▶

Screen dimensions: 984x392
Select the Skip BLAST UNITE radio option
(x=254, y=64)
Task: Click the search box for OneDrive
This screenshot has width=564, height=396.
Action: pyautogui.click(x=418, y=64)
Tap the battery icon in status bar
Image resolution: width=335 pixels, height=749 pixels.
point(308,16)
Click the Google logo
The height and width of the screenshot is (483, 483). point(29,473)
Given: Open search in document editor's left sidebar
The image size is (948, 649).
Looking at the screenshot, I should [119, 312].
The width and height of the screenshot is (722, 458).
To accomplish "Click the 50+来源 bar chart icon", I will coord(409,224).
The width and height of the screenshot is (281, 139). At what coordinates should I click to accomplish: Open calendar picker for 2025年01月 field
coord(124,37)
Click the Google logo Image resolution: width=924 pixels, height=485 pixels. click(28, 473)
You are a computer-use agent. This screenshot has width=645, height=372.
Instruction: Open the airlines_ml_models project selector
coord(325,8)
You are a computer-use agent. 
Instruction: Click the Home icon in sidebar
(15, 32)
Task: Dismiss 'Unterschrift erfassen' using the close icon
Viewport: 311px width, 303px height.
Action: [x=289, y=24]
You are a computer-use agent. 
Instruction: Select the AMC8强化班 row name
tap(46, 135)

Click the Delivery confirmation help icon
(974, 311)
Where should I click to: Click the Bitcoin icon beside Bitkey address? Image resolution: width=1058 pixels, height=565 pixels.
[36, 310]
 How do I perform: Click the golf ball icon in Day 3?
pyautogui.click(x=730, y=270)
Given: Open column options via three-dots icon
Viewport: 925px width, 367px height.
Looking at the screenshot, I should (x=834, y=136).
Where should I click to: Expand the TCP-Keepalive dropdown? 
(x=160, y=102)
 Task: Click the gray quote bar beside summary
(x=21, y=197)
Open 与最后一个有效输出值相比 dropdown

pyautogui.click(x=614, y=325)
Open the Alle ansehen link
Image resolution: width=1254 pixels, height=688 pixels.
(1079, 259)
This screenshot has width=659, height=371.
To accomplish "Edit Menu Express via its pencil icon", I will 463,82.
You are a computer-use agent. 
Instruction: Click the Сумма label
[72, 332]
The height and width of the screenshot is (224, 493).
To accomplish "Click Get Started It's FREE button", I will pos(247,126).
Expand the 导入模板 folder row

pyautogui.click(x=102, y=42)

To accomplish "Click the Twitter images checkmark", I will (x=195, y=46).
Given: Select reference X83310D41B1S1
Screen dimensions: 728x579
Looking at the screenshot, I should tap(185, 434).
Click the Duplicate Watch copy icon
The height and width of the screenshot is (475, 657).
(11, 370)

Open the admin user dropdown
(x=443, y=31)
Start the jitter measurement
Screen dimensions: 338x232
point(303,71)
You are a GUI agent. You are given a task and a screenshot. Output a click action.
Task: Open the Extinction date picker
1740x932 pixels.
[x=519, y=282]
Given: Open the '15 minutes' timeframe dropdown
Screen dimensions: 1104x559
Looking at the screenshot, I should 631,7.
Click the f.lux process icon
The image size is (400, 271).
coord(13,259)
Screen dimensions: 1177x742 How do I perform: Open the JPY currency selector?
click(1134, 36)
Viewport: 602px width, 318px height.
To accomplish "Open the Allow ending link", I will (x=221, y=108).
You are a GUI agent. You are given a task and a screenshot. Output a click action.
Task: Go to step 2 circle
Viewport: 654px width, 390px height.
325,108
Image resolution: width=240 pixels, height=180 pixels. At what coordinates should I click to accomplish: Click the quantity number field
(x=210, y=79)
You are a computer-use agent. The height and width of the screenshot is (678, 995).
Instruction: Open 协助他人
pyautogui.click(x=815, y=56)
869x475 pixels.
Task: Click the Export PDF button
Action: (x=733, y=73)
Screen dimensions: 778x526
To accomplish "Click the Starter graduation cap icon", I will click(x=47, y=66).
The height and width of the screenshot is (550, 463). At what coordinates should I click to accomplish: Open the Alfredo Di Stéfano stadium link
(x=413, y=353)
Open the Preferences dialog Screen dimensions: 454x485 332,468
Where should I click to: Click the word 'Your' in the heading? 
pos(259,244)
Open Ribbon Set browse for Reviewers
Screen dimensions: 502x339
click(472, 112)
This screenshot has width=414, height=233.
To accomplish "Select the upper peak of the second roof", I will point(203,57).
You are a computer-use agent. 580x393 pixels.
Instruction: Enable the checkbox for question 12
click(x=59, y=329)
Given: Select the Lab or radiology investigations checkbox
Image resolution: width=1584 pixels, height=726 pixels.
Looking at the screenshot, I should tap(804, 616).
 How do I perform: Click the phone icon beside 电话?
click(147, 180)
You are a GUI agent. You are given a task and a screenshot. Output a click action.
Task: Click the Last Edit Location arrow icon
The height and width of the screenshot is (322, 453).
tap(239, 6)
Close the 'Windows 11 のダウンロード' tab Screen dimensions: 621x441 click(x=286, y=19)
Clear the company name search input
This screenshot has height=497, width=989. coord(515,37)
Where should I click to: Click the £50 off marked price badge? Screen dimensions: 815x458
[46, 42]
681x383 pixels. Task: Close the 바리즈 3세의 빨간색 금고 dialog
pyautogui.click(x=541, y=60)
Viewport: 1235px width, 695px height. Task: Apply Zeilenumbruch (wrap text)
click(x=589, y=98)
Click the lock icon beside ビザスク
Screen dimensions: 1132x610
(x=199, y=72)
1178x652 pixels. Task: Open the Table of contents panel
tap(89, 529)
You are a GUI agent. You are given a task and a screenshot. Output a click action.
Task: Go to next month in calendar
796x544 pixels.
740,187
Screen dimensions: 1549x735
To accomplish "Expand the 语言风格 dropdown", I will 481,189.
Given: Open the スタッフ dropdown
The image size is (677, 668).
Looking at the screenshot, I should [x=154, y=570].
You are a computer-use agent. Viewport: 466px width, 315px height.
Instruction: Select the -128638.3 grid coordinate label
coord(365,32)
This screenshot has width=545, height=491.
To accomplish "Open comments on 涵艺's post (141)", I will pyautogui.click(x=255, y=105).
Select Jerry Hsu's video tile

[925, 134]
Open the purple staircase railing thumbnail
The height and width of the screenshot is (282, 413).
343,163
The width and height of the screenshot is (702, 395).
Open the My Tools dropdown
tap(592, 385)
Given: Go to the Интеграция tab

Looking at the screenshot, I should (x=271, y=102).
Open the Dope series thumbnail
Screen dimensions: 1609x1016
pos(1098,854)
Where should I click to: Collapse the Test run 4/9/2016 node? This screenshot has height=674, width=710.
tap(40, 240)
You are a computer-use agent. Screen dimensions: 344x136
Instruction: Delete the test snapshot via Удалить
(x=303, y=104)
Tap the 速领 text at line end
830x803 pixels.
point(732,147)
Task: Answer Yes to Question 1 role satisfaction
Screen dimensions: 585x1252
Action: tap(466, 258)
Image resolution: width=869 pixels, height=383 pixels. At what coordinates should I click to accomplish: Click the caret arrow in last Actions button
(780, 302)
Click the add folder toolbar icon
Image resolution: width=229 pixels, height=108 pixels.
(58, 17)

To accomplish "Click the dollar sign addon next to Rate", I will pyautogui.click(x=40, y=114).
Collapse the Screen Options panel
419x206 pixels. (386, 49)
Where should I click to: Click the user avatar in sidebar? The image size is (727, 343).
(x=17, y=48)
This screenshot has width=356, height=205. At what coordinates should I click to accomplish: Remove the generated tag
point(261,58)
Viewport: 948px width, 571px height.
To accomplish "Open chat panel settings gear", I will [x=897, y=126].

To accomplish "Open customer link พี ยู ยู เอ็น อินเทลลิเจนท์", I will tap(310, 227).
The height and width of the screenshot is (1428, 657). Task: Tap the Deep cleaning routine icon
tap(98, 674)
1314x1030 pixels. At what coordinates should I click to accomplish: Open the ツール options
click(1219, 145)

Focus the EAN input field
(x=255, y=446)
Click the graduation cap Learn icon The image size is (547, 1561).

◀

#### [EXERCISE AIM]
Take the entries above and transcribe them exactly as they stand.

#### [YOUR RESPONSE]
Screen dimensions: 984x392
Select the Skip BLAST UNITE radio option
(x=254, y=64)
Task: Click the search box for OneDrive
This screenshot has width=564, height=396.
Action: pyautogui.click(x=418, y=64)
Tap the battery icon in status bar
Image resolution: width=335 pixels, height=749 pixels.
point(308,16)
Click the Google logo
The height and width of the screenshot is (483, 483). point(29,473)
Given: Open search in document editor's left sidebar
The image size is (948, 649).
Looking at the screenshot, I should [119, 312].
The width and height of the screenshot is (722, 458).
To accomplish "Click the 50+来源 bar chart icon", I will coord(409,224).
The width and height of the screenshot is (281, 139). At what coordinates should I click to accomplish: Open calendar picker for 2025年01月 field
coord(124,37)
Click the Google logo Image resolution: width=924 pixels, height=485 pixels. click(28, 473)
You are a computer-use agent. This screenshot has width=645, height=372.
Instruction: Open the airlines_ml_models project selector
coord(325,8)
You are a computer-use agent. 
Instruction: Click the Home icon in sidebar
(15, 32)
Task: Dismiss 'Unterschrift erfassen' using the close icon
Viewport: 311px width, 303px height.
Action: [x=289, y=24]
You are a computer-use agent. 
Instruction: Select the AMC8强化班 row name
tap(46, 135)

Click the Delivery confirmation help icon
(974, 311)
Where should I click to: Click the Bitcoin icon beside Bitkey address? Image resolution: width=1058 pixels, height=565 pixels.
[36, 310]
 How do I perform: Click the golf ball icon in Day 3?
pyautogui.click(x=730, y=270)
Given: Open column options via three-dots icon
Viewport: 925px width, 367px height.
Looking at the screenshot, I should (x=834, y=136).
Where should I click to: Expand the TCP-Keepalive dropdown? 
(x=160, y=102)
 Task: Click the gray quote bar beside summary
(x=21, y=197)
Open 与最后一个有效输出值相比 dropdown

pyautogui.click(x=614, y=325)
Open the Alle ansehen link
Image resolution: width=1254 pixels, height=688 pixels.
(1079, 259)
This screenshot has width=659, height=371.
To accomplish "Edit Menu Express via its pencil icon", I will 463,82.
You are a computer-use agent. 
Instruction: Click the Сумма label
[72, 332]
The height and width of the screenshot is (224, 493).
To accomplish "Click Get Started It's FREE button", I will pos(247,126).
Expand the 导入模板 folder row

pyautogui.click(x=102, y=42)

To accomplish "Click the Twitter images checkmark", I will (x=195, y=46).
Given: Select reference X83310D41B1S1
Screen dimensions: 728x579
Looking at the screenshot, I should tap(185, 434).
Click the Duplicate Watch copy icon
The height and width of the screenshot is (475, 657).
(11, 370)

Open the admin user dropdown
(x=443, y=31)
Start the jitter measurement
Screen dimensions: 338x232
point(303,71)
You are a GUI agent. You are given a task and a screenshot. Output a click action.
Task: Open the Extinction date picker
1740x932 pixels.
[x=519, y=282]
Given: Open the '15 minutes' timeframe dropdown
Screen dimensions: 1104x559
Looking at the screenshot, I should 631,7.
Click the f.lux process icon
The image size is (400, 271).
coord(13,259)
Screen dimensions: 1177x742 How do I perform: Open the JPY currency selector?
click(1134, 36)
Viewport: 602px width, 318px height.
To accomplish "Open the Allow ending link", I will (x=221, y=108).
You are a GUI agent. You are given a task and a screenshot. Output a click action.
Task: Go to step 2 circle
Viewport: 654px width, 390px height.
325,108
Image resolution: width=240 pixels, height=180 pixels. At what coordinates should I click to accomplish: Click the quantity number field
(x=210, y=79)
You are a computer-use agent. The height and width of the screenshot is (678, 995).
Instruction: Open 协助他人
pyautogui.click(x=815, y=56)
869x475 pixels.
Task: Click the Export PDF button
Action: (x=733, y=73)
Screen dimensions: 778x526
To accomplish "Click the Starter graduation cap icon", I will click(x=47, y=66).
The height and width of the screenshot is (550, 463). At what coordinates should I click to accomplish: Open the Alfredo Di Stéfano stadium link
(x=413, y=353)
Open the Preferences dialog Screen dimensions: 454x485 332,468
Where should I click to: Click the word 'Your' in the heading? 
pos(259,244)
Open Ribbon Set browse for Reviewers
Screen dimensions: 502x339
click(472, 112)
This screenshot has width=414, height=233.
To accomplish "Select the upper peak of the second roof", I will point(203,57).
You are a computer-use agent. 580x393 pixels.
Instruction: Enable the checkbox for question 12
click(x=59, y=329)
Given: Select the Lab or radiology investigations checkbox
Image resolution: width=1584 pixels, height=726 pixels.
Looking at the screenshot, I should tap(804, 616).
 How do I perform: Click the phone icon beside 电话?
click(147, 180)
You are a GUI agent. You are given a task and a screenshot. Output a click action.
Task: Click the Last Edit Location arrow icon
The height and width of the screenshot is (322, 453).
tap(239, 6)
Close the 'Windows 11 のダウンロード' tab Screen dimensions: 621x441 click(x=286, y=19)
Clear the company name search input
This screenshot has height=497, width=989. coord(515,37)
Where should I click to: Click the £50 off marked price badge? Screen dimensions: 815x458
[46, 42]
681x383 pixels. Task: Close the 바리즈 3세의 빨간색 금고 dialog
pyautogui.click(x=541, y=60)
Viewport: 1235px width, 695px height. Task: Apply Zeilenumbruch (wrap text)
click(x=589, y=98)
Click the lock icon beside ビザスク
Screen dimensions: 1132x610
(x=199, y=72)
1178x652 pixels. Task: Open the Table of contents panel
tap(89, 529)
You are a GUI agent. You are given a task and a screenshot. Output a click action.
Task: Go to next month in calendar
796x544 pixels.
740,187
Screen dimensions: 1549x735
To accomplish "Expand the 语言风格 dropdown", I will 481,189.
Given: Open the スタッフ dropdown
The image size is (677, 668).
Looking at the screenshot, I should [x=154, y=570].
You are a computer-use agent. Viewport: 466px width, 315px height.
Instruction: Select the -128638.3 grid coordinate label
coord(365,32)
This screenshot has width=545, height=491.
To accomplish "Open comments on 涵艺's post (141)", I will pyautogui.click(x=255, y=105).
Select Jerry Hsu's video tile

[925, 134]
Open the purple staircase railing thumbnail
The height and width of the screenshot is (282, 413).
343,163
The width and height of the screenshot is (702, 395).
Open the My Tools dropdown
tap(592, 385)
Given: Go to the Интеграция tab

Looking at the screenshot, I should (x=271, y=102).
Open the Dope series thumbnail
Screen dimensions: 1609x1016
pos(1098,854)
Where should I click to: Collapse the Test run 4/9/2016 node? This screenshot has height=674, width=710.
tap(40, 240)
You are a computer-use agent. Screen dimensions: 344x136
Instruction: Delete the test snapshot via Удалить
(x=303, y=104)
Tap the 速领 text at line end
830x803 pixels.
point(732,147)
Task: Answer Yes to Question 1 role satisfaction
Screen dimensions: 585x1252
Action: tap(466, 258)
Image resolution: width=869 pixels, height=383 pixels. At what coordinates should I click to accomplish: Click the caret arrow in last Actions button
(780, 302)
Click the add folder toolbar icon
Image resolution: width=229 pixels, height=108 pixels.
(58, 17)

To accomplish "Click the dollar sign addon next to Rate", I will pyautogui.click(x=40, y=114).
Collapse the Screen Options panel
419x206 pixels. (386, 49)
Where should I click to: Click the user avatar in sidebar? The image size is (727, 343).
(x=17, y=48)
This screenshot has width=356, height=205. At what coordinates should I click to accomplish: Remove the generated tag
point(261,58)
Viewport: 948px width, 571px height.
To accomplish "Open chat panel settings gear", I will [x=897, y=126].

To accomplish "Open customer link พี ยู ยู เอ็น อินเทลลิเจนท์", I will tap(310, 227).
The height and width of the screenshot is (1428, 657). Task: Tap the Deep cleaning routine icon
tap(98, 674)
1314x1030 pixels. At what coordinates should I click to accomplish: Open the ツール options
click(1219, 145)

Focus the EAN input field
(x=255, y=446)
Click the graduation cap Learn icon The image size is (547, 1561).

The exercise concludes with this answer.